Japan's Kyodo news agency reported that Abe told a radio station Thursday that he raised the issue of China's assertiveness at sea and in the air in regional territorial disputes at a meeting of Group of Seven (G7) leaders earlier this week in the Netherlands.
"What's happening in Crimea isn't merely an issue for this region (Europe), but it could happen in Asia," Abe said, according to Kyodo.
"In that sense, it is an issue for the whole of the international community," he said in remarks Kyodo interpreted as appearing to reference China's disputes with Japan and other Asian countries.
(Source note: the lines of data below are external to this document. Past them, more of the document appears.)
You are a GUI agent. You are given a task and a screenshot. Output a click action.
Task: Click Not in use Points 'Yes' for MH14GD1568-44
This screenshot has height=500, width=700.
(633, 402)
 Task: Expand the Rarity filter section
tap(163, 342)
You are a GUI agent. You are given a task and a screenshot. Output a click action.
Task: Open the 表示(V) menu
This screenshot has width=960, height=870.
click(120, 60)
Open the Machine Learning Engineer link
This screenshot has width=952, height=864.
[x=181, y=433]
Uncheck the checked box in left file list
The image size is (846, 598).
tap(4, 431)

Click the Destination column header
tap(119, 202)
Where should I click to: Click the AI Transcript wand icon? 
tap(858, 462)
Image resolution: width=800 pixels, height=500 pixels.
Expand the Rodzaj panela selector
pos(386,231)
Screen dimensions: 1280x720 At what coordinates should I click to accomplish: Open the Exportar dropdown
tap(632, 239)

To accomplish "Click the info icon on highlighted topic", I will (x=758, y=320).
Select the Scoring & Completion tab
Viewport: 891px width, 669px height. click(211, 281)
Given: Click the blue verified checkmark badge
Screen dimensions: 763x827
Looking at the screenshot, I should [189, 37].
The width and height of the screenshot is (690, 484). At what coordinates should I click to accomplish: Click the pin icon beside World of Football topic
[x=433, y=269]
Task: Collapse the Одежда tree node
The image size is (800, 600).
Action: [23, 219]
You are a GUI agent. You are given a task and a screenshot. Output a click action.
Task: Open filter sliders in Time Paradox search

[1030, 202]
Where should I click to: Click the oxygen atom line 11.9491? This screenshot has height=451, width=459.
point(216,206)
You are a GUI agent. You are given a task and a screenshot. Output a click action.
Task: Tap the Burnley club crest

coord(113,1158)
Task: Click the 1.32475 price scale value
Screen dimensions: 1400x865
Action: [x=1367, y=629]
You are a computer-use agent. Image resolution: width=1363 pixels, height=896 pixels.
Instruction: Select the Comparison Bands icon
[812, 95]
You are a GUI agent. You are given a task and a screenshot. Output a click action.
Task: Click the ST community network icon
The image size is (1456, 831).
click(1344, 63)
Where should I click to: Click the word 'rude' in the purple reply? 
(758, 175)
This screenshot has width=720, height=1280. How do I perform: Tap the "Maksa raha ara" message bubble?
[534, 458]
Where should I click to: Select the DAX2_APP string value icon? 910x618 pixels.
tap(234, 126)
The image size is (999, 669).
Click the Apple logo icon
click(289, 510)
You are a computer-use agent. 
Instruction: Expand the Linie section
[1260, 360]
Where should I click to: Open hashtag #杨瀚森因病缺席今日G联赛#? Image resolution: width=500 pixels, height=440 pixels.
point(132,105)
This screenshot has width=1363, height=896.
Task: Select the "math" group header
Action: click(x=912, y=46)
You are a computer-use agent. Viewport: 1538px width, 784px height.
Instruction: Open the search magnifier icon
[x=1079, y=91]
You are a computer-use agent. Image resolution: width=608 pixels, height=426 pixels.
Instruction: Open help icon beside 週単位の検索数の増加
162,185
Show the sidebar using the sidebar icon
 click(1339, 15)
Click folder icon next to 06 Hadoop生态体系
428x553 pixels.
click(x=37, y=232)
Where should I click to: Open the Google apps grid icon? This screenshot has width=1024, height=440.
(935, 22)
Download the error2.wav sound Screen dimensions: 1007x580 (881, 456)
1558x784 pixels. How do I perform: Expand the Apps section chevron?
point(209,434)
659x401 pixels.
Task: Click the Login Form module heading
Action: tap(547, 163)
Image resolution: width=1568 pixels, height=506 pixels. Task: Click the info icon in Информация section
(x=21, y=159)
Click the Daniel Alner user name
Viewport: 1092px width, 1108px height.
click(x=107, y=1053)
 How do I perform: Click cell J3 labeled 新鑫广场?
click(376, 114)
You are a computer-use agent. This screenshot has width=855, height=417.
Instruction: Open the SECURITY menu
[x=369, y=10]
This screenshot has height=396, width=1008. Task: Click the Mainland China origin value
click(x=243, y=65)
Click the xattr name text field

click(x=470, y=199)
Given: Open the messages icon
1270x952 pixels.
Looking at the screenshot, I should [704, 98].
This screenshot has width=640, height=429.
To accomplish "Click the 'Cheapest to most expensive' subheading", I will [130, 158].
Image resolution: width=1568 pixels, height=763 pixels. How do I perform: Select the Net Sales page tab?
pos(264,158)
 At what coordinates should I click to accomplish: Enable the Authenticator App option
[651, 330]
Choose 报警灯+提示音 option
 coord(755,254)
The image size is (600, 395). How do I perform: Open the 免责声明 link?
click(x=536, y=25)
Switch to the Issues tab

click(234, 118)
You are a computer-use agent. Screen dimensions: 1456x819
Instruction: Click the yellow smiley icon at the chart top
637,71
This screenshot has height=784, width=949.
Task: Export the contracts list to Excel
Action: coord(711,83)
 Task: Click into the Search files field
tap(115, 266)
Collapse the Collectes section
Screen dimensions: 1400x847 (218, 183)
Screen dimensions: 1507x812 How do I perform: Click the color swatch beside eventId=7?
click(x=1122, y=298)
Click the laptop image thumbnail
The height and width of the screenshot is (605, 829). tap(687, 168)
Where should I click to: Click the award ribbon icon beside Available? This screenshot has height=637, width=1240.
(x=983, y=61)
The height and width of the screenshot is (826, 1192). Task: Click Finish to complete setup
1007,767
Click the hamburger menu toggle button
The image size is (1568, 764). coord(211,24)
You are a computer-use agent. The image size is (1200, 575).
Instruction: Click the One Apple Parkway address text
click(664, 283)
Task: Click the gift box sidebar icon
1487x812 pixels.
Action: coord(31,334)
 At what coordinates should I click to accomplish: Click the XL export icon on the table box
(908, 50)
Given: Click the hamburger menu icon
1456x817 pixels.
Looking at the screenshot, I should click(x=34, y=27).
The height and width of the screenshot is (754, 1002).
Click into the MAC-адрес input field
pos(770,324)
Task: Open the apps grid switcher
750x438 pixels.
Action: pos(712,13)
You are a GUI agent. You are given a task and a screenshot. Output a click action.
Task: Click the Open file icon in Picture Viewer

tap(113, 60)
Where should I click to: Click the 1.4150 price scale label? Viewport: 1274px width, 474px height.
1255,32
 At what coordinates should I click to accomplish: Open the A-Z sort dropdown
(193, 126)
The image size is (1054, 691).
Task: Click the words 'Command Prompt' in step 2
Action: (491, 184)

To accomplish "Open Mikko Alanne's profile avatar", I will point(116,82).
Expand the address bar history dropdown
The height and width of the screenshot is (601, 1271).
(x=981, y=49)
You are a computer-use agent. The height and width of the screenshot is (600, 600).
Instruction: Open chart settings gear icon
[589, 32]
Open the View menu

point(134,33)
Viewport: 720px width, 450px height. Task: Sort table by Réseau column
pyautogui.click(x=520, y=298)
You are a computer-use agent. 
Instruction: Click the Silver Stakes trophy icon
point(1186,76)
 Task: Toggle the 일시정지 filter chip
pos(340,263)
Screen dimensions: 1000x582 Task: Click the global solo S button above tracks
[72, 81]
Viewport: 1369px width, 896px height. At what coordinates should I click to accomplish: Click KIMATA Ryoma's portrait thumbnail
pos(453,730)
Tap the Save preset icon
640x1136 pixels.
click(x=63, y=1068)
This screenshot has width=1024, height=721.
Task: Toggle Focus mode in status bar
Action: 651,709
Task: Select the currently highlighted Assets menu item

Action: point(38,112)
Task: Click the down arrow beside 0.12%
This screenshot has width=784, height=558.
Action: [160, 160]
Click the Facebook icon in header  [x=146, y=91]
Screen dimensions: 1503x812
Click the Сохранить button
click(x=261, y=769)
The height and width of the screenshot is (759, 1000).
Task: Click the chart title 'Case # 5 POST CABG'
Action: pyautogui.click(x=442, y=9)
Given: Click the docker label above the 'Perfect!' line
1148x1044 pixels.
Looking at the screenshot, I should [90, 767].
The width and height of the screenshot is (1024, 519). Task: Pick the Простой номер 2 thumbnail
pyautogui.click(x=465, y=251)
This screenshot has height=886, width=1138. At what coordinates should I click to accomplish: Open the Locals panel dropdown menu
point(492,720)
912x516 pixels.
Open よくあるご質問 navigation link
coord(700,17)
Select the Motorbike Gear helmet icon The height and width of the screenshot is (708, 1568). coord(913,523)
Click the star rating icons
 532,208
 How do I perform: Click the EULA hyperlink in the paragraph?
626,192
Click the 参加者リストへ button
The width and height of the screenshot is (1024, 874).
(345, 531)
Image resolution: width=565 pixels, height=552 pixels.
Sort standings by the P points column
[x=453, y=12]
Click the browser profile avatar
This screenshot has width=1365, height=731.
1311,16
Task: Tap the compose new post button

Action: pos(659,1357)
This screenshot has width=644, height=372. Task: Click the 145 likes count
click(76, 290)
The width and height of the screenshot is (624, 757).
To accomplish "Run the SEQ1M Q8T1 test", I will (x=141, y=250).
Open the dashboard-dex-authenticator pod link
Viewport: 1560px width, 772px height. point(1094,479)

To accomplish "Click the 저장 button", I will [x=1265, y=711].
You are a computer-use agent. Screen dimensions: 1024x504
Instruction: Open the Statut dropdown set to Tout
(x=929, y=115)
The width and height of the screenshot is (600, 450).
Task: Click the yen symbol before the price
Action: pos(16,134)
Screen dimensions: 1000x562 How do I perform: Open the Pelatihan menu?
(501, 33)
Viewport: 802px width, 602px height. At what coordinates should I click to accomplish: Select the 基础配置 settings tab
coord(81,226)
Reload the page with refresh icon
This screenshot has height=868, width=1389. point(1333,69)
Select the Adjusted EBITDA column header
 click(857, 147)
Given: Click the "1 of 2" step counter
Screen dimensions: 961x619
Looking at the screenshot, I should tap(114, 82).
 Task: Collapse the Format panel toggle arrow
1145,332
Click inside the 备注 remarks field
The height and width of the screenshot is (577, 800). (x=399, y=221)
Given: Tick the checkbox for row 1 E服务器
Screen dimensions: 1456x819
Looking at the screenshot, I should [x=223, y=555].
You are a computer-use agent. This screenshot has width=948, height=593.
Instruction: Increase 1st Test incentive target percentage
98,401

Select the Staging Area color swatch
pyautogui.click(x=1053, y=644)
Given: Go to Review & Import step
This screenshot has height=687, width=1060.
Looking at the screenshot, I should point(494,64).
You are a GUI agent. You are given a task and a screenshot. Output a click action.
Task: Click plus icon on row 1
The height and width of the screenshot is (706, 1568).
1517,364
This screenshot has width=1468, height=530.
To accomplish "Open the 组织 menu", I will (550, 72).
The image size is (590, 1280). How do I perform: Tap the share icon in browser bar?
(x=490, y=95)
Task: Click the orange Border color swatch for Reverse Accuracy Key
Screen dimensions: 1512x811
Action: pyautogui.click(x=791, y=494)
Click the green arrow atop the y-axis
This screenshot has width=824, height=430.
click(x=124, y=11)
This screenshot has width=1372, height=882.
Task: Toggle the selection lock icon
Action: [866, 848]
Beijing and Tokyo are locked in a dispute over ownership of a group of small uninhabited islands in the East China Sea.
Japan administers them as the Senkaku Islands, while China claims them and calls them the Diaoyu Islands.
Tensions have risen markedly given the vociferousness of the rival claims, backed up with increased naval and air patrols by both sides, leading to fears of a possible armed clash.
Hong reiterated Beijing's claim to the islands and its position that the tensions are Tokyo's fault.
Hong also stressed that China was committed to defending its "territorial sovereignty" in both the East China Sea and South China Sea.
"At the same time, we are also committed to managing and resolving relevant issues through dialogue and consultation," he said.